Why software is like a baby
Today I overheard a mother talking about her baby over the phone. The baby had been crying all day and was apparently not well however the mother was just not able to tell what was wrong with it. That's the problem with babies, they have a binary happiness indicator: screaming or not screaming. That tends to rub off on the parents so they become either happy irrepressible champions of their wonderful kids, or screaming beating miserable protagonists of their rotten kids. Both kids and parents alternate between the various states at varying frequencies and seldom is a steady state ever achieved.
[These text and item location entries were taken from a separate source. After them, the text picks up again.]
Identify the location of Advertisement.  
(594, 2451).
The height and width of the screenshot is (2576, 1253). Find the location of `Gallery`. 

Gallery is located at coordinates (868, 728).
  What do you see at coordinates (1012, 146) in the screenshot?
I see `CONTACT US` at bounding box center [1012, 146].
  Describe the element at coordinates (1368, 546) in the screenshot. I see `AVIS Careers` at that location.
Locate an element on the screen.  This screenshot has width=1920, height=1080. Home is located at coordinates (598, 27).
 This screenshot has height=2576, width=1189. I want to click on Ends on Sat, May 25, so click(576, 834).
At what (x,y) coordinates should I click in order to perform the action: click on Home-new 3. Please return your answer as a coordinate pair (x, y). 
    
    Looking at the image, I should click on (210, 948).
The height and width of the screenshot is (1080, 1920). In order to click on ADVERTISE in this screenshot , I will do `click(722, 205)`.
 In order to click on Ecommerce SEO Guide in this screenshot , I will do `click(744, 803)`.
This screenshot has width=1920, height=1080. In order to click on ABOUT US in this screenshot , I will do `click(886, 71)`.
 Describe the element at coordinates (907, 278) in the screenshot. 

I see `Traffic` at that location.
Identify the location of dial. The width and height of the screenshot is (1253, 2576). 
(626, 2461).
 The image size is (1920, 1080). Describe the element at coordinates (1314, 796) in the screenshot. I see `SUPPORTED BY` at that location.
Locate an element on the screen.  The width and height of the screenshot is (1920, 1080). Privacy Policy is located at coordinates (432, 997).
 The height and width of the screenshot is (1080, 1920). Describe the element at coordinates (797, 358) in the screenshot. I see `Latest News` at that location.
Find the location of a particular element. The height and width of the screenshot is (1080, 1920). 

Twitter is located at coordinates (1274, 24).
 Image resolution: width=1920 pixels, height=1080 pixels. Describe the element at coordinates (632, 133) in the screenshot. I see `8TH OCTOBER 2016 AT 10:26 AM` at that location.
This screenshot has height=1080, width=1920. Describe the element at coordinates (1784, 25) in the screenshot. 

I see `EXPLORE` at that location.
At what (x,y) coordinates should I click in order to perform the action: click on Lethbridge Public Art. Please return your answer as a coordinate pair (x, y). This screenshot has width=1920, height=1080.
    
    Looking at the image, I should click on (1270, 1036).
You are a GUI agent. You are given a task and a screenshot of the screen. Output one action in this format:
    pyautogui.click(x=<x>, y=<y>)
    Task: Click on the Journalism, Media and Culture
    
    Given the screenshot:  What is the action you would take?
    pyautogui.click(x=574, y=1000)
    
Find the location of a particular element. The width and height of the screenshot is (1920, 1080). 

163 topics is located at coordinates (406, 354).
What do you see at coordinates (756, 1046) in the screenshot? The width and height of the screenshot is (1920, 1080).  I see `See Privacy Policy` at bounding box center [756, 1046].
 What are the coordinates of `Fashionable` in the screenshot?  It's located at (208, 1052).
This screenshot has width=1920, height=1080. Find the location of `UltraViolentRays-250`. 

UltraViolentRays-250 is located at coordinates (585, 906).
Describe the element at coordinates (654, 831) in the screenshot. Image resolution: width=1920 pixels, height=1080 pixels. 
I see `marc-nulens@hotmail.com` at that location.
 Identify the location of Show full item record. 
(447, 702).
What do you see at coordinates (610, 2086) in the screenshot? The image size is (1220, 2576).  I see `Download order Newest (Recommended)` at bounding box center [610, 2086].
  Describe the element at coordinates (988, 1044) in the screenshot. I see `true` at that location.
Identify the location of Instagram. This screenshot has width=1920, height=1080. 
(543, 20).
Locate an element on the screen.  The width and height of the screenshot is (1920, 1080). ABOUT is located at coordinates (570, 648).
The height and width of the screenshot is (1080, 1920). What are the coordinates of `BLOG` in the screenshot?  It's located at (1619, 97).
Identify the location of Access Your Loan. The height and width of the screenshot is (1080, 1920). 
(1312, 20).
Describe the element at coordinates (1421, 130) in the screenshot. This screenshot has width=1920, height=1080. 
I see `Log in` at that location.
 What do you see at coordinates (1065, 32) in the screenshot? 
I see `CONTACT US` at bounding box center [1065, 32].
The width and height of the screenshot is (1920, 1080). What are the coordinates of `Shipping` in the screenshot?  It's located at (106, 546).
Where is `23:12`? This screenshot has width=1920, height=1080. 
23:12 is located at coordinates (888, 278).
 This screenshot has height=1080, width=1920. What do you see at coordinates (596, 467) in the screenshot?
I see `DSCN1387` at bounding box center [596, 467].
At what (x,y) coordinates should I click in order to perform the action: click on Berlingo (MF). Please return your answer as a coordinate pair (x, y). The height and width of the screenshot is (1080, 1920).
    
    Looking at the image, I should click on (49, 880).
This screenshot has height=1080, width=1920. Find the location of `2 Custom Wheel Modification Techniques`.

While listening to the mother trying to figure out what was wrong with said baby over the phone I was reminded of a software engineer asking a customer or field service person technical questions about their application.
Parent debugging child | Engineer debugging program |
Is it crying now? | Is it still running? |
Did you try changing its diaper? | Did you apply all the patches? |
Did it throw up? | Did you get an error message? |
Did it have a bowel movement? | Did you get a core dump? |
Does it keep crying after a bath and feeding? | Does it crash after you power off and restart? |
Is it screaming and kicking? | Is the code thrashing? |
Is it lethargic? | Is the program slow to respond? |
Has it become strangely silent? | Has the program hung? |
And so it goes on. The evolution of software from its earliest, must buggy days is much like a baby growing up. However unless given the right nurturing it may remain unpredictable, buggy and vulnerable. Much like a baby growing into a kid and eventually an adult. But as we know even adults and mature software are prone to succumb to really nasty viruses and collapse in a useless heap possibly infecting all around them before the do.
A well raised program will give informative error messages, be designed for easy tracing of faults to allow quick diagnosis, and support quick and easy patching for remedy of faults. Moreover it will be well tested, as will patches. The code will be robustly engineered to detect and reject bad inputs or state thus preventing problems from remaining undetected, or causing major unrecoverable data loss and system failure.
So right now as the pointy haired bosses are about to embark on a management offsite I feel like I'm the baby-sitter looking after some software that is undergoing yet another bi-polar disorder episode. Meanwhile the dysfunctional parents are out in the woods trying to find themselves with some primal screaming. Too bad they didn't go for shock therapy...
Oh joy. Pass the Lagavulin by the left hand side because it sure beats baby medicine.